# heat wrap to prevent return line contact with downpipe?



## Scooz (Sep 20, 2010)

My return line (-10AN) rests on my down pipe as it passes and im pretty sure its the reason my car is leaking and burning oil from the back of the motor. My drain line has a steady drip coming down it and i think its because the down pipe is melting the return line. If I heat wrapped the location where they contact will it help avoid the line from melting? Or does heat wrap still get too physically hot? 12v Vr6 turbo, t3/t4, atp down pipe.


----------



## V-dubbulyuh (Nov 13, 2005)

Take a pic of your setup. 

You have a braided SS line and it is still melting? Is there no way you can re-route that drain line (use an angled AN fitting) such that it does not come into contact with the downpipe (that's why a pic would be helpful)? 

I have used the heat sleeve/jacket on a car that the drain and downpipe were in direct contact and it definitely helped (have not melted anything yet). This however is not ideal and I would advise that you periodically check the sleeve and the drain line as those sleeves start to shed their coating when they get too hot. What you can also do is wrap the downpipe itself so that it emits less heat and the metal does not chafe the heat sleeve on the drain.


----------



## Scooz (Sep 20, 2010)

V-dubbulyuh said:


> Take a pic of your setup.
> 
> You have a braided SS line and it is still melting? Is there no way you can re-route that drain line (use an angled AN fitting) such that it does not come into contact with the downpipe (that's why a pic would be helpful)?
> 
> I have used the heat sleeve/jacket on a car that the drain and downpipe were in direct contact and it definitely helped (have not melted anything yet). This however is not ideal and I would advise that you periodically check the sleeve and the drain line as those sleeves start to shed their coating when they get too hot. What you can also do is wrap the downpipe itself so that it emits less heat and the metal does not chafe the heat sleeve on the drain.

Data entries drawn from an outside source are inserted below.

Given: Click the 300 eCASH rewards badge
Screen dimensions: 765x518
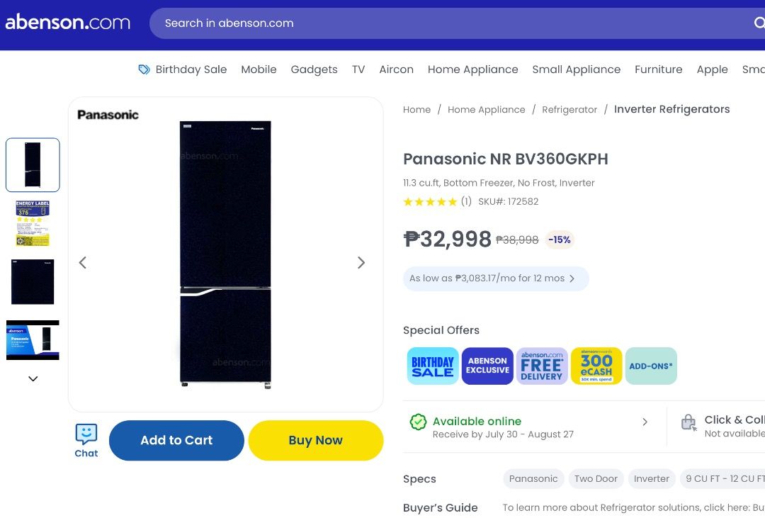Looking at the screenshot, I should (596, 366).
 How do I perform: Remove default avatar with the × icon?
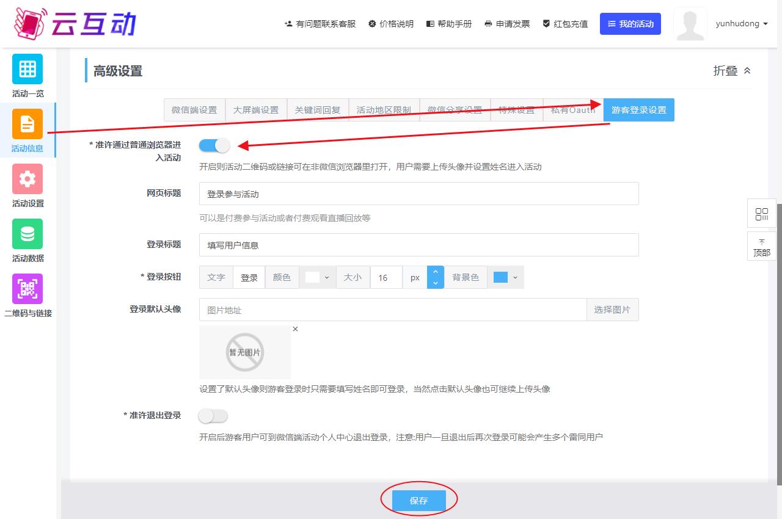295,329
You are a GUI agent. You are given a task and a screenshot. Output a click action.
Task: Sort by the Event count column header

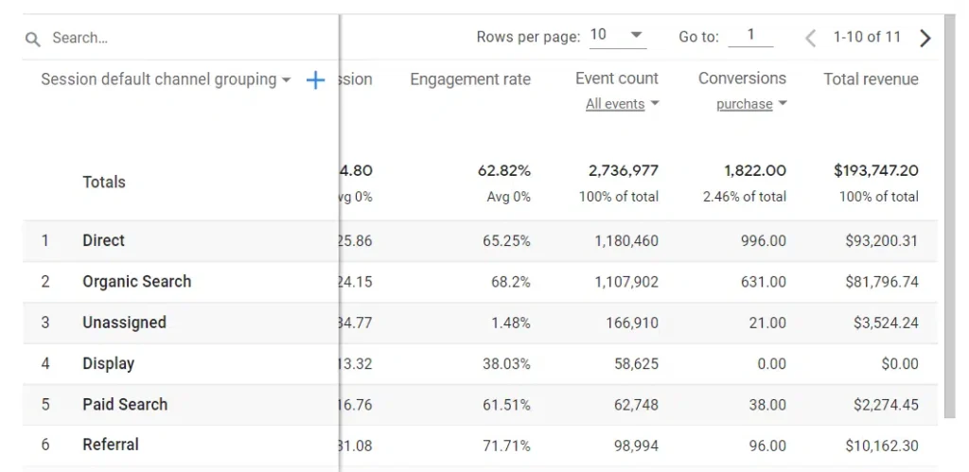(617, 79)
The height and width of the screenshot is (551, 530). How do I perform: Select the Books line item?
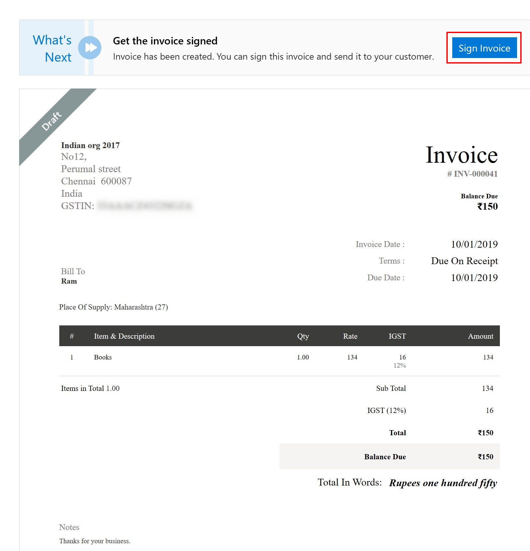(x=103, y=357)
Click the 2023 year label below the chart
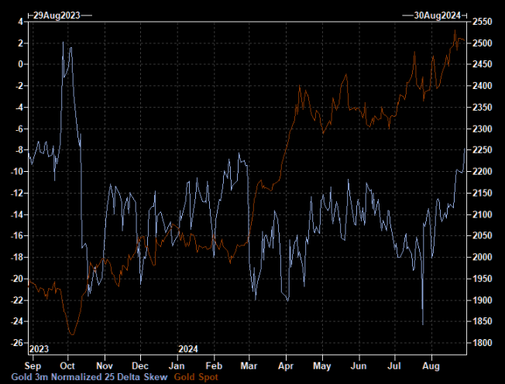 [41, 348]
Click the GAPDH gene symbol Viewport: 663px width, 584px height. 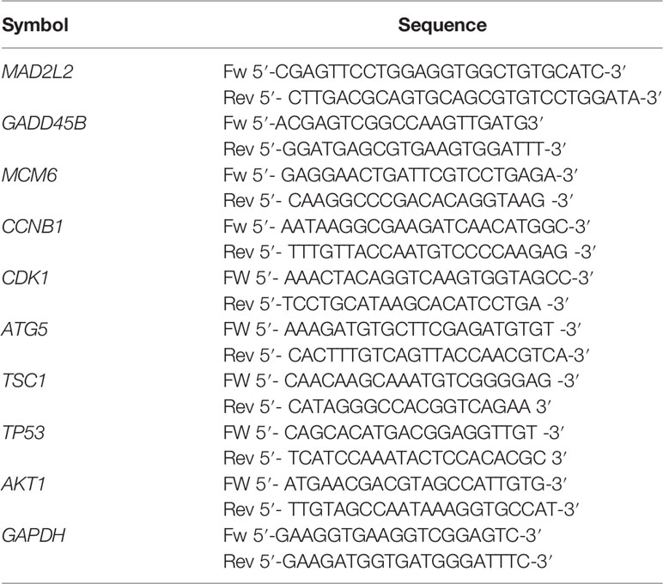tap(33, 535)
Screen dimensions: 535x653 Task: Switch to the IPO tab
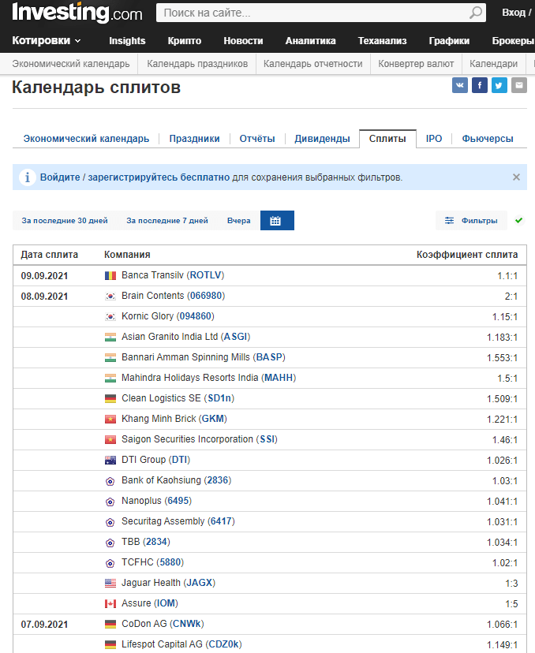(x=434, y=139)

Ill try and get a picture saturday. Yeah its braided ss, and when i turned the line and exposed the part that was touching the down pipe it was burnt. Its a 12" line and there is no way I can move it from where it sits. This would only be temporary until I get a longer line/angled an fitting. I'm pretty sure this is where the leak is coming from because right below where they contact, there is a stain from the oil. Although it could just be riding down the line from the turbo and making contact on the down pipe that way. There was a little bit of oil on the return flange bolts of the turbo. Either way, the line is still touching and definitely burnt so im going to do this first. When I rotated the line to see the burnt section of line, a fresh section rested on the down pipe. I ran the car after for a good hour, at high speeds (lol) and it didn't smoke (from what I could see) until I was home that night. But yeah i'm going to wrap the down pipe so its not making direct contact then. Thanks for your help man.


----------



## V-dubbulyuh (Nov 13, 2005)

Post a pic, I will be able to tell you if you can route it a bit better.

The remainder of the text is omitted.